The facts suggest yes. Because November 29 will be Black Friday, when millions of people across the country will spend hours lined up at stores in order to buy stuff. Isn’t this consumption, this longing after what we think we need, the very opposite of thanksgiving? Less than twenty-four hours after giving thanks for our plenty, we’re right back to dissatisfaction, craving more and newer and better. And for most of us, that’s where we’ll stay until November 1 rolls around again.
I’ve lived nearly four decades, which means that (hopefully) I’ve learned a few things. And I believe that GRATITUDE — or its lack — forms the root system of our lives.
That may sound a little dramatic, but bear with me. How we live — the choices we make, how we deal with challenges, the things we cherish — springs from our worldview. Are we optimists or pessimists? Hopeful or despairing? Do we see beauty and meaning around us, or ugliness and chaos? And I firmly believe that our worldview is directly shaped by our ability to feel gratitude.
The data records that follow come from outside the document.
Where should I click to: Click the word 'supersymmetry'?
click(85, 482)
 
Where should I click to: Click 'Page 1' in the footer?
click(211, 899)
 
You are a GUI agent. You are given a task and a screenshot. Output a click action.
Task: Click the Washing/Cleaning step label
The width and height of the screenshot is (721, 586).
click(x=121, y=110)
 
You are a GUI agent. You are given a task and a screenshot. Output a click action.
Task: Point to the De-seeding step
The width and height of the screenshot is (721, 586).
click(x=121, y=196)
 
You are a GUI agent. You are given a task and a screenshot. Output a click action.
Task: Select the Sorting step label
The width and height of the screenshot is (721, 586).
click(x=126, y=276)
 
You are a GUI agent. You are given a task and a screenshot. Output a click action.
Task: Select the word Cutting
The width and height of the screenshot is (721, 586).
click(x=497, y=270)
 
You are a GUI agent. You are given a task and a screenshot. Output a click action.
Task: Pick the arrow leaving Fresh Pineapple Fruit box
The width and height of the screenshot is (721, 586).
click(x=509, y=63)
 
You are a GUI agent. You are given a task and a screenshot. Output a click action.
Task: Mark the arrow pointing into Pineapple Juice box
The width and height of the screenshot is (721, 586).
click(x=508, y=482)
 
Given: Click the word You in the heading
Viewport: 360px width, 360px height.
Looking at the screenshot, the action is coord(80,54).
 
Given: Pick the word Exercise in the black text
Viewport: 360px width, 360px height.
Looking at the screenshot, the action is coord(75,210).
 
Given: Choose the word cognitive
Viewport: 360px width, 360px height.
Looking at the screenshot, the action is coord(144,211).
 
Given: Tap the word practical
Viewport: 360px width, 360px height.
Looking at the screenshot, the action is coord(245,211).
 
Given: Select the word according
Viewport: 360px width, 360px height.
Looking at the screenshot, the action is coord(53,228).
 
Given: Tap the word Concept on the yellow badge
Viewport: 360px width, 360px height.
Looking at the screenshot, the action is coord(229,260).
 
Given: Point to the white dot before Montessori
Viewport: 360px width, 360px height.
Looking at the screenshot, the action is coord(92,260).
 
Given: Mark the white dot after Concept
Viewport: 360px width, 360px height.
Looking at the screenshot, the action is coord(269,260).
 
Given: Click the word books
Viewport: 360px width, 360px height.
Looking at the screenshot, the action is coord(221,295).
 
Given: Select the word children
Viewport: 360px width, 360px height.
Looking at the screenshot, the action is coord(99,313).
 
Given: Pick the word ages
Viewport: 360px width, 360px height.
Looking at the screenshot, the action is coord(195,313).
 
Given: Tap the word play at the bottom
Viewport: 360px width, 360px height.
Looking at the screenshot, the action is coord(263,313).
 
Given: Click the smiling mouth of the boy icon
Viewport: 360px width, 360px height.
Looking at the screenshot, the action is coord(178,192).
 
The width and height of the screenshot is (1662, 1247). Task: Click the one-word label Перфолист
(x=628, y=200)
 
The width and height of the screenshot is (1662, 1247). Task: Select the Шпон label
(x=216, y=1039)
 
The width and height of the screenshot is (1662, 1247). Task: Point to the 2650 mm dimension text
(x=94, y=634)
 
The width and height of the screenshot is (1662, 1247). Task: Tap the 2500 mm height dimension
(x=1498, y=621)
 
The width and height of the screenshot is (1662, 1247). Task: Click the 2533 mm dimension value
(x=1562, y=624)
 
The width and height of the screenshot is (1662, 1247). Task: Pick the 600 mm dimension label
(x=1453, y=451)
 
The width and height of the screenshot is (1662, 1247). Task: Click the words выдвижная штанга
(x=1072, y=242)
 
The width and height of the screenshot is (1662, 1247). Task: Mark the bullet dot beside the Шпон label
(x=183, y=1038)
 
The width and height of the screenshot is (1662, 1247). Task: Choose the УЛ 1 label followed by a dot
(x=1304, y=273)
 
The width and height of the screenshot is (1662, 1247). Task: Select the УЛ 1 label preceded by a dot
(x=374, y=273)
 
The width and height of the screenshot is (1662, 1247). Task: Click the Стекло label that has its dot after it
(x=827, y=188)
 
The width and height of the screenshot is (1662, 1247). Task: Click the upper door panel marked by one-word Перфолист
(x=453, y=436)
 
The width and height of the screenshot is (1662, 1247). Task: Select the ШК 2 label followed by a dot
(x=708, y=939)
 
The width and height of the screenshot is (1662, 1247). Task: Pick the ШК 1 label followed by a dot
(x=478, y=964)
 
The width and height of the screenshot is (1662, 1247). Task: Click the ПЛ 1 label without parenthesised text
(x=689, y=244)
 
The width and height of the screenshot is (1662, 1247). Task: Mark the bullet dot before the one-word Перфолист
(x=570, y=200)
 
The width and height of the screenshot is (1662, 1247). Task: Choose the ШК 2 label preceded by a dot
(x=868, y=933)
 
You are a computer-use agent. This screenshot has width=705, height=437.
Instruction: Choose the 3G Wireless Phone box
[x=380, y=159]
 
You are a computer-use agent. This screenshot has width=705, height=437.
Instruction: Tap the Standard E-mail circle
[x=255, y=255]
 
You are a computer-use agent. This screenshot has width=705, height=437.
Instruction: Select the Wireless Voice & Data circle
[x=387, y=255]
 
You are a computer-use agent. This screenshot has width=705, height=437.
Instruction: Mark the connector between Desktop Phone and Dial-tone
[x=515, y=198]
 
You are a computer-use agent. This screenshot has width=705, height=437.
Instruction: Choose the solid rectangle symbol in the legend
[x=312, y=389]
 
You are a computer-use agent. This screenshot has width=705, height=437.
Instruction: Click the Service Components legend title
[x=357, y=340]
I’m not just talking about gratitude when the sky is blue and the birds are singing and you’ve just met the love of your life; I’m talking about gratitude at all times, even when the sky is gray and the kids are sick and you’re exhausted and haven’t talked to your husband in a week. It’s easy to be grateful when everything’s going your way, but most days aren’t like that. There are days when my husband — my gratitude inspiration — says, “Well, thankfully we’re not mining coal.” There are days when the best he can come up with is, “Well, I’m grateful we’re not in prison.”
But if gratitude is the root system of your life, then you can almost always find it. From the smallest thing, like the way that leaf just drifted down, to major things like family and friends and GOD, gratitude can transcend our present circumstances and give us hope. It can turn pessimism to optimism, chaos to meaning.
The thing about root systems is that they’re always there, regardless of what’s going on above the surface. This fall, my daughter’s preschool asked families to volunteer for various maintenance tasks. I signed us up for “putting the garden to bed for winter,” because it sounded fun to do with the kids — and also because my parents (excellent gardeners) were coming to town. “Putting the garden to bed” sounds sweet, like you’re tucking it under a comforter with a glass of milk. But really, it involves chopping and raking and yanking, getting rid of all the dead leaves and debris. When we were finished, the garden looked like a flat, lifeless patch of scorched earth. But it isn’t, because the roots are still alive underground.
I see this is my own yard, too. We live in the woods, and I’m forever waging war against trees that want to encroach upon the small clearing around our house. Every spring I take my shears and chop down the seedlings that have pushed through — and I have to do this every spring, because the living roots underground always send up new shoots.
That’s how gratitude is: always there, running under the surface and pushing up shoots of hope regardless of weather or crazy homeowners with shears. But gratitude takes practice; we have to train our eyes and our hearts to see the world through a lens of thankfulness. That’s why parents have to nag their children to say “Thank you” — it’s not in our nature.
And that’s why I hope that we all might start seeing gratitude as a year-round marathon, not just a pre-Thanksgiving sprint. Maybe this year, we won’t just give thanks on Thanksgiving. Maybe this November 29, instead of hitting the stores for a new battery-operated something, we can set aside some time to keep exercising our gratitude.